Il faut dire que la ministre poursuit la même politique de libéralisation qu’elle avait appliquée en introduisant en Suisse le principe dit du «Cassis-de-Dijon», principe qui affaiblit notre agriculture face aux importations de produits étrangers, et que la Ligue vaudoise avait combattu.

Un autre petit pas a été franchi dans cette direction. Ce printemps, le Conseil fédéral a démantelé massivement le système – pratiqué jusqu’ici – de réduction du prix des céréales destinées à l’exportation. Cela a mis en péril l’exportation des matières premières suisses. Puis, en juillet 2010, le Département fédéral de l’Economie (DFE) a encore baissé sans préavis les droits de douane sur les farines importées. Les producteurs suisses de céréales – et ceux qui s’occupent de les transformer – subiront encore davantage la concurrence de produits étrangers, alors que ceux-ci n’ont pas été soumis aux mêmes conditions de production qu’en Suisse.

Derrière les paroles creuses de la conseillère fédérale, M. Dür dénonce une volonté active de démanteler toutes les protections dont bénéficie le secteur agricole en Suisse.
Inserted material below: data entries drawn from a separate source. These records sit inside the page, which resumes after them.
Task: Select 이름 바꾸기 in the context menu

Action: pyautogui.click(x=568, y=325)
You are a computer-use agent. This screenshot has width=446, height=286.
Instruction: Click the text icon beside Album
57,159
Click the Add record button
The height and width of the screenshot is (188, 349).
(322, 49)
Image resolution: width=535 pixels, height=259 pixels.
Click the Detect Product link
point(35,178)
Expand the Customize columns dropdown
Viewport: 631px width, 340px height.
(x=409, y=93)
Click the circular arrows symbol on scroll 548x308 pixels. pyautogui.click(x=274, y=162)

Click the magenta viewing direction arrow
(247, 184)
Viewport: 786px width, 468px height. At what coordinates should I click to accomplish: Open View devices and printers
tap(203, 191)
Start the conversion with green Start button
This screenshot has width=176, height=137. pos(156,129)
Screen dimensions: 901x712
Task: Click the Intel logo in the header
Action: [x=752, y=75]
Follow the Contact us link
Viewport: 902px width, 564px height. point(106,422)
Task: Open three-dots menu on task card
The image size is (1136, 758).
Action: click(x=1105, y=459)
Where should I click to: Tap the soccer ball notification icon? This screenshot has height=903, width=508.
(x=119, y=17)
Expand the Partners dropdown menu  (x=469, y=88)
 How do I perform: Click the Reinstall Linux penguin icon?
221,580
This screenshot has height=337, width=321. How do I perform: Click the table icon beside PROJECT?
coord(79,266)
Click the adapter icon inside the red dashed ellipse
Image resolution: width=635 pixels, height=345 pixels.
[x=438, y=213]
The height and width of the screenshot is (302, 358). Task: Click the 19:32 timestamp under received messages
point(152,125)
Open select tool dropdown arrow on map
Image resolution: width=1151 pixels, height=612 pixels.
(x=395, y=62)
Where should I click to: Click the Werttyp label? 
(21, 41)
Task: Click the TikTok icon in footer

Cela pose évidemment un risque important pour notre sécurité alimentaire.

L’intention d’envoyer dans une course au libre-échange des secteurs déjà affaiblis, tels des sprinteurs aux os brisés, est grotesque et met en péril toute l’économie alimentaire. On commence par affaiblir les structures indigènes, puis on les ruine économiquement en autorisant les importations d’aliments de base bon marché (c’est moins le cas des spécialités) et l’on risque de nouvelles dépendances en matière de ressources rares. Comment un département peut-il alors prétendre que pour lui l’approvisionnement en matières premières est important?

Allant plus loin, le minotier cite les paroles de Mme Leuthard pour mieux en montrer l’inanité:

«Indépendamment de tous les scénarios de politique économique extérieure, la pression sur les prix et les importations ne cessera d’augmenter.»

C’est exactement le contraire qui est vrai. L’évolution des importations dépend même exclusivement de la politique économique extérieure. La Confédération ne peut pas échapper à sa part de responsabilité dans l’approvisionnement intérieur en produits alimentaires indigènes en rejetant cette responsabilité sur des pressions extérieures. Elle doit résister à ces pressions, même si elle n’y est pas parvenue ces derniers temps.

«L’ouverture des marchés est pour ainsi dire inéluctable à long terme.»

Cette affirmation, du moins sous cette forme, est manifestement idiote. La dernière baisse des droits de douane a montré que ce n’était pas une loi de la nature qui présidait à la nouvelle ordonnance, mais la conseillère fédérale elle-même. Elle aurait pu facilement s’y opposer, contrairement à ce qu’elle prétend. C’est donc notre propre gouvernement qui nous a placés à dessein sur la chaise électrique et non pas une force inéluctable.

On ne devrait pas s’occuper de politique si l’on croit que les choses sont inéluctables. Saluons nos confrères suisses-allemands qui n’ont pas peur de défendre un certain protectionnisme en matière d’agriculture, gage de sécurité alimentaire pour la Confédération. Le Conseil fédéral semble définitivement acquis à une libéralisation totale du marché agricole suisse. Les associations de défense des paysans devront se battre plus vigoureusement pour contraindre le gouvernement à tempérer son obsession libre-échangiste. C’est difficile mais possible, car la médiocrité des ministres n’est pas une fatalité.

 

NOTES:

1 Hermann Dür, «Politique agricole: comparaison entre les paroles et les actes», in Horizons et débats n° 29/30, 28 juillet 2010 (traduction Horizons et débats).